Schreckt der militärische Rahmen denn nicht gerade Kinder und Jugendliche ab? Da widerspricht Mayer energisch. Der Kommandant ist glücklich, dass es eine sehr engagierte Jugendgarde unter Gewehr gibt. Dabei gehe es aber vorwiegend um Brauchtumspflege. „Waffenkunde vermitteln wir sehr sensibel.“ Vor allem stärke die Bürgergarde die soziale Kompetenz der jungen Leute: „Unser Gebot ist Nächstenliebe.“ Spaß und Geselligkeit kommen auch nicht zu kurz. Die Jungs haben gemeinsam einen Ausflug zur Hall of Soccer in Bonlanden gemacht, um sich für die Auftritte fit zu halten. Auch beim Dreikönigsschießen des Schützenvereins ist der Nachwuchs der Bürgergarde begeistert dabei. Im Spielmanns- und Musikzug sind auch Mädchen und Frauen dabei. Eng verbunden ist die Bürgergarde mit dem Musikverein Neuhausen, der sich auch um die Ausbildung der jungen Musikerinnen und Musiker kümmert. Naturfanfare, Piccoloflöte und und Schlagwerk stehen als Instrumente zur Wahl.

Nachwuchssorgen hat Kommandant Mayer vor allem, was die Spitze der Bürgergarde angeht. Weil sich kein Mitstreiter fand, ist der 62-Jährige in Personalunion Vorsitzender des Vereins. „So ein aufwändiges Amt wollen viele nicht anpacken.“ Um die Jugendgarde kümmert sich Christian Pelkofer. Jörg Zimmermann führt den Spielmanns- und Fanfarenzug. Aus dem Gemeindeleben in Neuhausen ist die ehemalige Bürgerwehr nicht wegzudenken. Bei der Eröffnung der Bierwecketse, dem großen Fest der Arbeitsgemeinschaft der Neuhausener Vereine (ANV), ist die Garde ebenso dabei wie bei vielen anderen wichtigen Anlässen. „Als Alt-Bürgermeister Werner Präg 2014 zum Ehrenbürger ernannt wurde, haben wir auf seinen Wunsch einen Großen Zapfenstreich abgehalten.“

Soziales Engagement ist Kommandant Michael Mayer und seinem Team ein Herzensanliegen.
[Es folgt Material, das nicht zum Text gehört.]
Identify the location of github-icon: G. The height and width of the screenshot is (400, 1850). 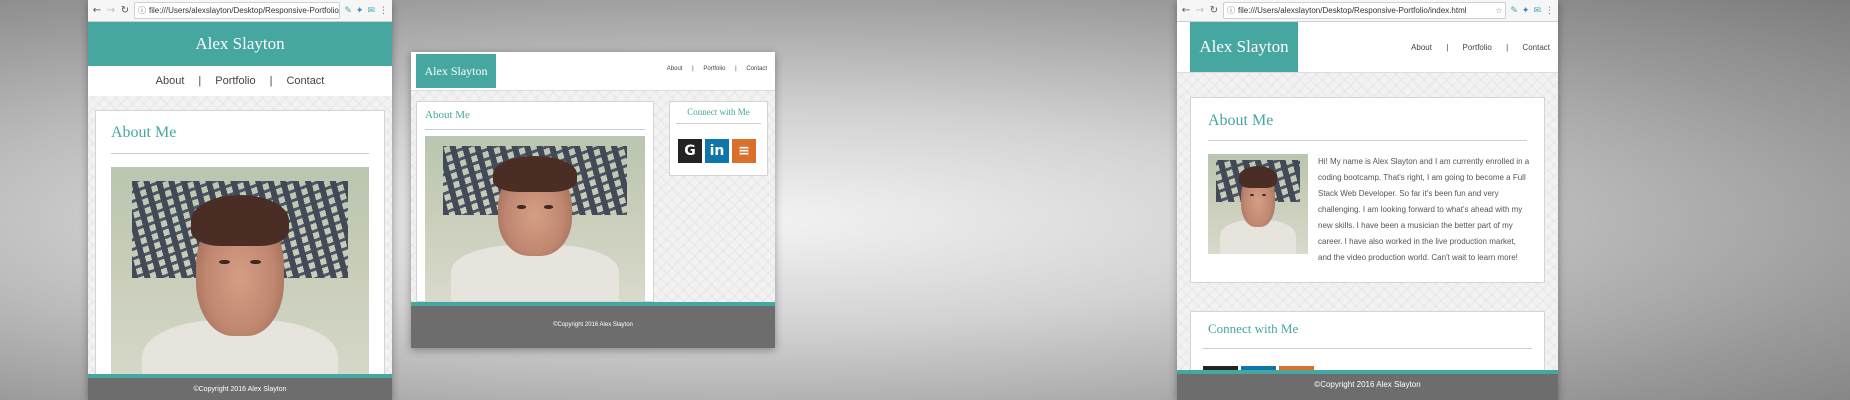
(690, 151).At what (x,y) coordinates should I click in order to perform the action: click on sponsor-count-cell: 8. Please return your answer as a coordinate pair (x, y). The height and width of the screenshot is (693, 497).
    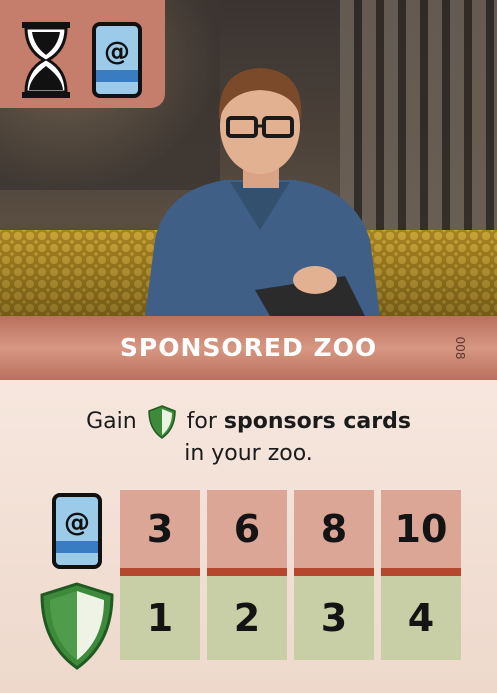
    Looking at the image, I should click on (334, 529).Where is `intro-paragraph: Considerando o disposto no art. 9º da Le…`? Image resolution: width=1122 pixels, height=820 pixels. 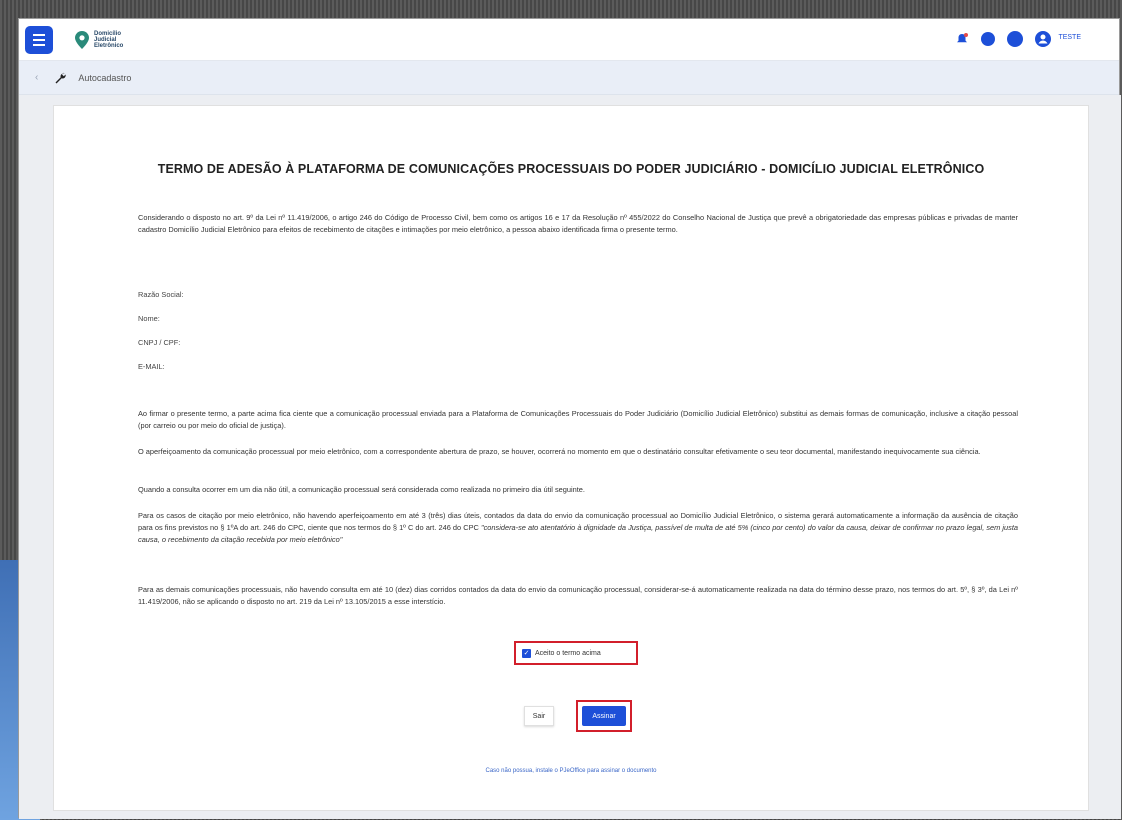
intro-paragraph: Considerando o disposto no art. 9º da Le… is located at coordinates (578, 224).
Seit 1968 zählt der Seniorennachmittag für ältere Menschen zu den Höhepunkten im Jahr. „Da schwelgen wir alle in Erinnerungen, es macht richtig Freude.“ Besonders gefallen ihm die Einsätze in den Kindergärten. Die Jungen und Mädchen von der Kindertagesstätte Don Bosco haben dem Vereinschef und seiner Mannschaft sogar ein Gedicht gewidmet, um sich damit für ihr neues Spielhäusle zu bedanken. Eine Erzieherin hat den Text auf gelbes Briefpapier geschrieben. Dieses bezaubernde Dankeschön hängt jetzt liebevoll gerahmt an einer Wand im Vereinsheim in der Esslinger Straße 2. „Wir haben viele richtig fitte Handwerker im Team“, schwärmt der Kommandant. Die halfen auch tatkräftig dabei, das Domizil des Vereins aufwändig zu sanieren.

Besonders stolz ist der Neuhäuser, dass die Bürgergarde viel zum Erhalt der Kapellen in der katholisch geprägten Gemeinde beigetragen hat. Die umfassendSanierung der Liebfrauen-, der Josefs- und der Lindenkapelle ist der unermüdlichen Initiative und dem handwerklichen Geschick des gemeinnützigen Vereins zu verdanken.